En las sombras vive un gato que se alimenta de las purulencias de las almas heridas de los hombres. Este felino es beneficioso y ayuda a sanar el espíritu de sus dolencias. La dieta principal del gato de la culpa está formada principalmente por tumores de vanidad, coágulos de envidia y pústulas de embrutecimiento, la ingesta de estas últimas duele mucho, el enfermo puede localizar así los pensamientos afectados y trata a toda costa, con tal de evitar los agudos mordiscos del animal, de resarcir sus errores de manera activa. La costumbre a este dolor es nefasta, produce falta de escrúpulos, principal causa de la necrosis espiritual, llegados a este punto, y al no ser gusto de su apetito, el gato deja de comer y abandona al enfermo. Finalmente, este va perdiendo la condición humana hasta transformarse en demonio de tierra.

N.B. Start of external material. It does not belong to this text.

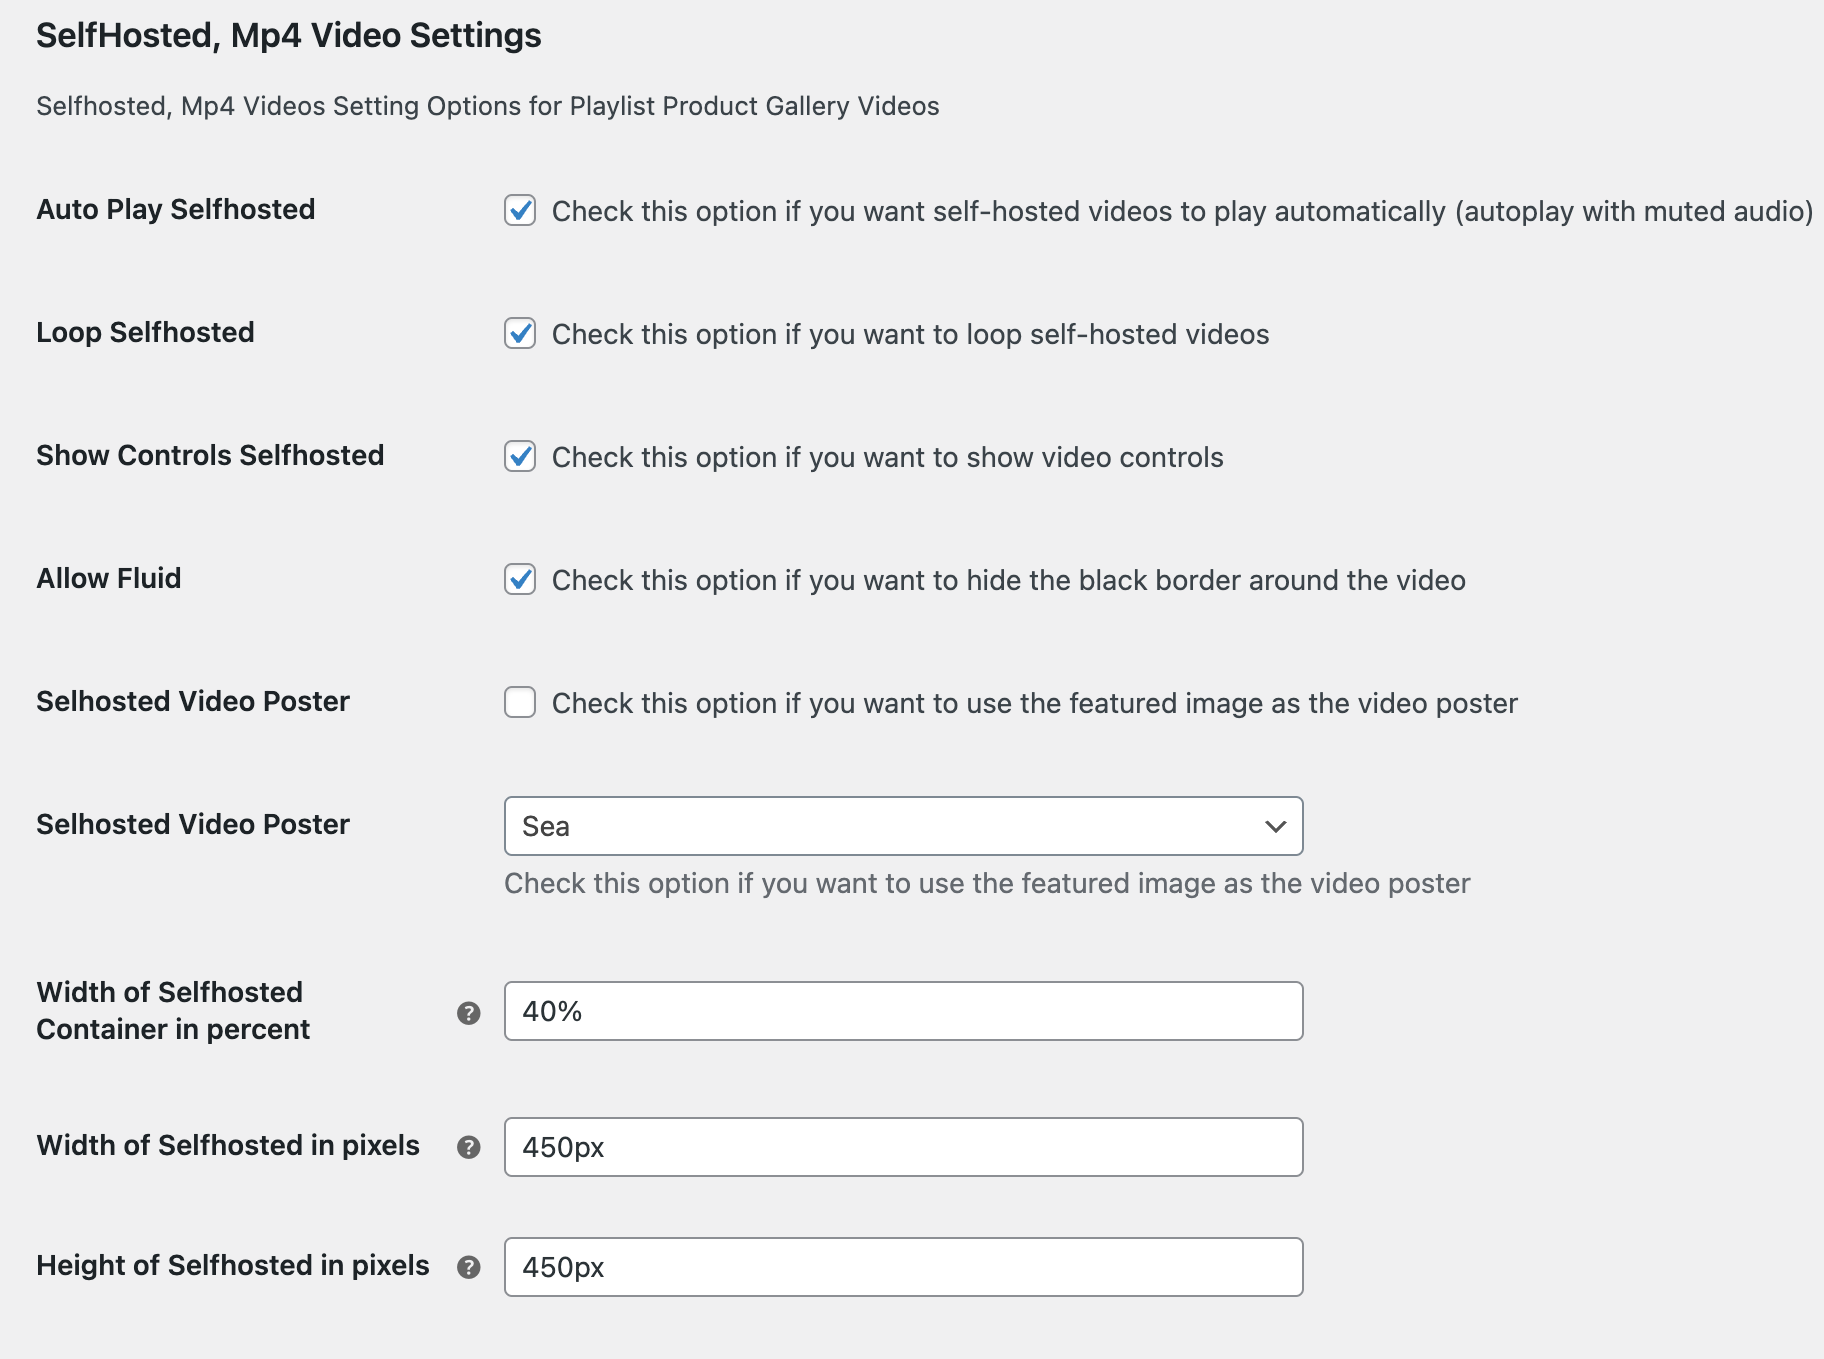Enable featured image as video poster checkbox
This screenshot has height=1359, width=1824.
tap(520, 703)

Una persona normal suele tener una docena de estos animales comiendo de sus miserias. Los santos no necesitan de los servicios de estos gatos, aunque sí suelen disfrutar de su compañía para tomar té. No confundir el malestar anímico que producen las costumbres culinarias de este fabuloso animal con los dañinos y dolorosos ataques de el cuco de los errores ajenos, la sanguijuela de alegría o el susurrador de las sombras.